Начав с анорексии, Ша Фумин на этом не остановился и пошёл дальше. Он заговорил о гуманизме. Самое важное проявление гуманизма — человеческое участие. Он тут же заявил, что «взаимопомощь» — вершина духовной цивилизации. Ша Фумин посерьёзнел, но продолжал говорить сдержанным тоном. Он не стал упоминать чёртову велорикшу, предоставив собравшимся делать выводы самим. Ша Фумин сказал:
— Когда сотрудники одной организации помогают друг другу — это хорошо. Стоит поощрять. — Потом он сам себе задал вопрос: — В таком случае нужно выполнять ли старые правила? — И сам же на него и ответил: — Всё хорошее надо сохранить, а плохое изменить. Реформы, если уж на то пошло, состоят из двух аспектов: сохранения и изменения. Центральный комитет рекомендовал «переходить реку, ощупывая камни», то есть действовать с осторожностью и по обстоятельствам, а мы, слепые, чем хуже?
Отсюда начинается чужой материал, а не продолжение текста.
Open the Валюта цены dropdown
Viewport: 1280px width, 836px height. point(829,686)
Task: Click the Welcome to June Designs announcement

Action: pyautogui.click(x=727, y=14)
Ду Ли скривила рот и ничего не сказала, хотя ругалась про себя. Этот Ша несёт какой-то вздор. Что-то сохранять, что-то изменять — это он прямо сейчас придумал? Ду Ли мельком взглянула на Гао Вэй, но та на неё не смотрела. А что на неё смотреть? Гао Вэй никак не ожидала, что её поведение можно привязать к директивам Центрального комитета. Вот уж не думала. Куда ей! Сердце невольно сжалось.
Сяо Кун сидела на диване, и на душе у неё скребли кошки. Кто там ездит на велорикшах, Сяо Кун плевать хотела, но она не могла потерпеть того, что массажист в сговоре с администратором. В Шэньчжэне она постоянно терпела убытки из-за администраторов, поэтому относилась к ним с презрением. Но реально она терпеть не могла массажистов, которые втихаря подлизывались к администраторам. Как можно быть таким ничтожеством? Инвалиду и так уронить своё достоинство? Ну ты крута, Ду Хун, взяла да и спелась с администратором! Неудивительно, что у тебя дела пошли в гору, оказывается, тут Гао Вэй тебе по секрету помогает. Так оно и есть!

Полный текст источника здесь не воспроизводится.